IBM's Quantum Computer Just Solved a Problem That's Critical for Fusion Energy

IBM announced Monday that its quantum computers have calculated the molecular structure of a material essential for producing fusion reactor fuel — a task that would push classical supercomputers to their limits.

The work was carried out by researchers from IBM, Oak Ridge National Laboratory, and Cleveland Clinic. The team successfully computed nine distinct molecular configurations of a liquid molten salt known as FLiBe (a mix of fluorine, lithium, and beryllium). FLiBe is one of the leading candidates for extracting and producing tritium, the rare hydrogen isotope that most fusion reactor designs depend on as fuel.

This is believed to be the first time such calculations have been completed on a quantum computer. Tritium is vanishingly scarce in nature — it has a half-life of just over 12 years and exists only in trace amounts in the upper atmosphere.
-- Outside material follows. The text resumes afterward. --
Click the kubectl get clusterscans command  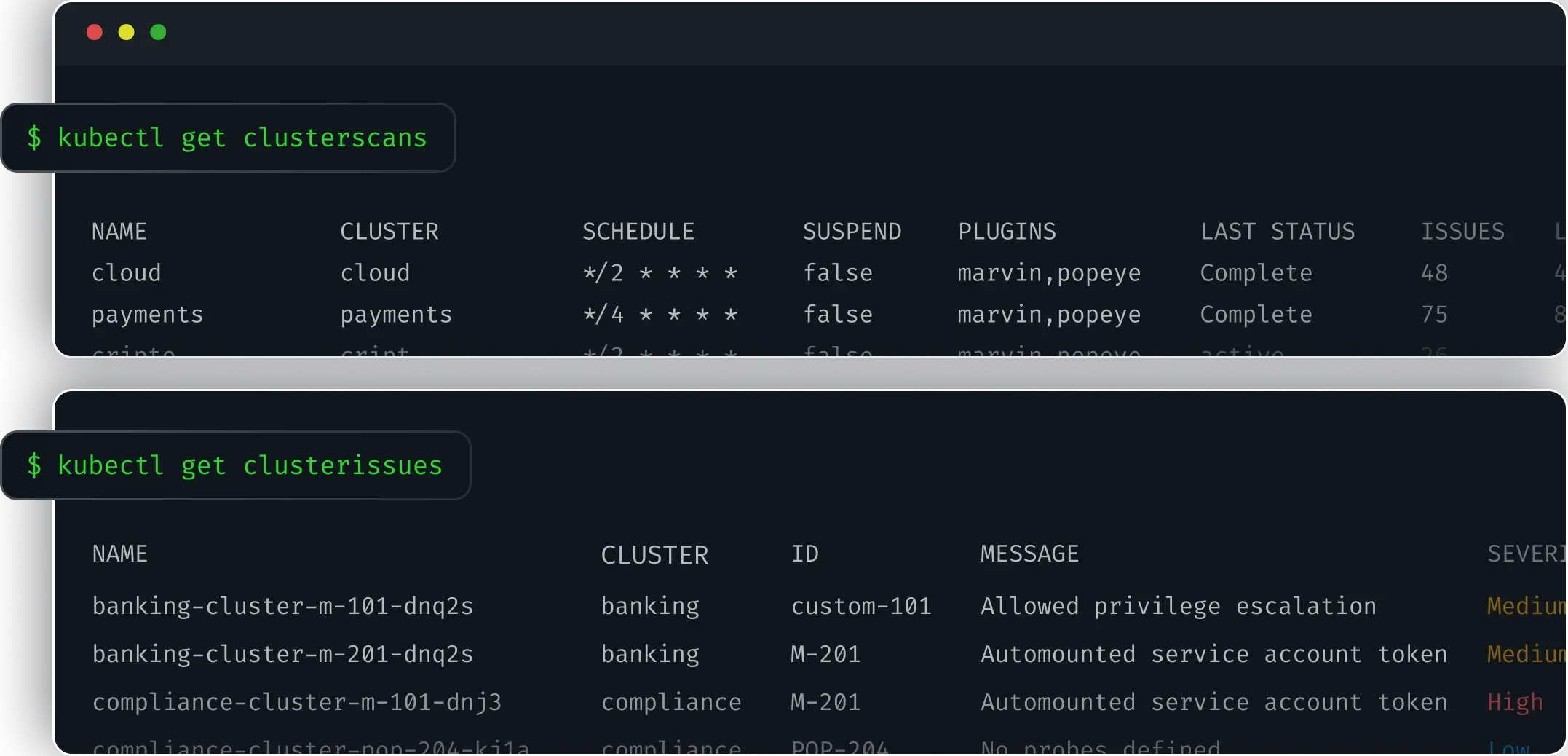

Any practical fusion power plant will need to breed its own tritium inside the reactor blanket, and FLiBe is the material most researchers believe can do that job.
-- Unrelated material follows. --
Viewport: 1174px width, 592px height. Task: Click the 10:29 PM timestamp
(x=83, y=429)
Classical computers can model FLiBe’s chemistry, but the computational cost scales poorly as the system grows. The quantum approach, by contrast, maps naturally onto the atomic-scale physics of molten salts. The team used what IBM calls “quantum-centric supercomputing” — IBM’s quantum hardware augmented by AI and exascale-class classical computing — to tackle the problem.

“Quantum computers built by IBM, enhanced with AI and exascale computing, are the key tools accelerating the research and design cycle,” the researchers said. “They provide assurance that we can produce enough tritium fuel for fusion reactors.”
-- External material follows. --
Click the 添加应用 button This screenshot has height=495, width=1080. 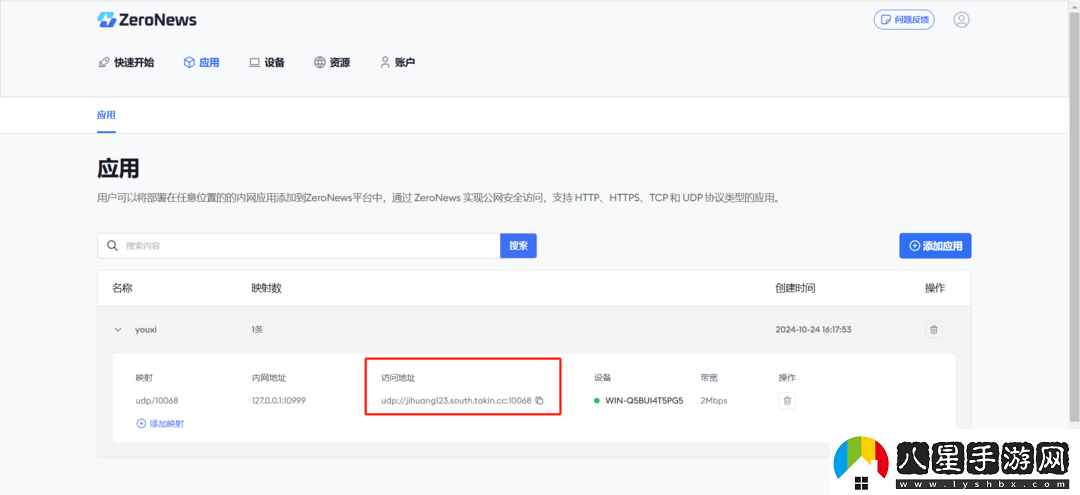pos(935,246)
The results are a practical demonstration of quantum computing moving beyond theoretical benchmarks into real materials science. For fusion energy — a technology that has promised clean, virtually limitless power for decades but consistently struggled with engineering hurdles — the ability to simulate tritium breeding chemistry at scale could shorten the path to a working reactor.

IBM has been steadily expanding its quantum roadmap. The company’s latest processor, the 1,121-qubit IBM Quantum Heron, powers the system used in this work, and IBM has promised a 2,000-qubit system by the end of next year.